Search code examples
perl

Simple parse not printing out date in string


I'm not sure why my parse isn't working on this string. I got it to work by putting the ? after the .*, but I don't understand why the 1st parse isn't working. Here is the string and the 1st and 2nd parses.

my $string = "/usr/local/bin/python3.9 -u /usr/local/bin/scripts/master_program.py 4002 daily true 20230421";
my $pythonpgm = "master_program.py";
my ($midmark1) = $string =~ /.*$pythonpgm \d+ .*(\d+).*/;
my ($midmark2) = $string =~ /.*$pythonpgm \d+ .*?(\d+).*/;

print "\nmidmark1 =>  $midmark1\n";
print "\nmidmark2 =>  $midmark2\n\n";

This is the printout:

midmark1 =>  1

midmark2 =>  20230421

Solution

  • The .* matches everything it can. It would match up until the end of the string, but then the \d+ wouldn't match.

    ...master_program.py 4002 daily true 20230421
    \_/\_______________/|\__/|\_________________/         XXX Wrong
     |         |        | |  |        |          X
     |         |        |  \  \       |          |
     .*    $pythonpgm  [ ] \d+ [ ]    .*       (\d+) .*
    

    So it gives up one character to allow \d+ to match.

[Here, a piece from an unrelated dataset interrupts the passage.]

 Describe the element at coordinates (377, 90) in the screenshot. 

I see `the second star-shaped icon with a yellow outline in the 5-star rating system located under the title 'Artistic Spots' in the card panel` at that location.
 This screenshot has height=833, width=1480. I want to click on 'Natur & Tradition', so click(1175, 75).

    ...master_program.py 4002 daily true 20230421
    \_/\_______________/|\__/|\________________/||
     |         |        | |  |        |         | \
     |         |        |  \  \       |         |  \
     .*    $pythonpgm  [ ] \d+ [ ]    .*      (\d+) .*
    

    I'd use

    / \Q$pythonpgm\E [ ] \d+ [ ] .* [ ] (\d+) \z /xs
    

    or just

    / \Q$pythonpgm\E [ ] .* [ ] (\d+) \z /xs
    

    The space before the date acts as an anchor, forcing .* to backtrack further.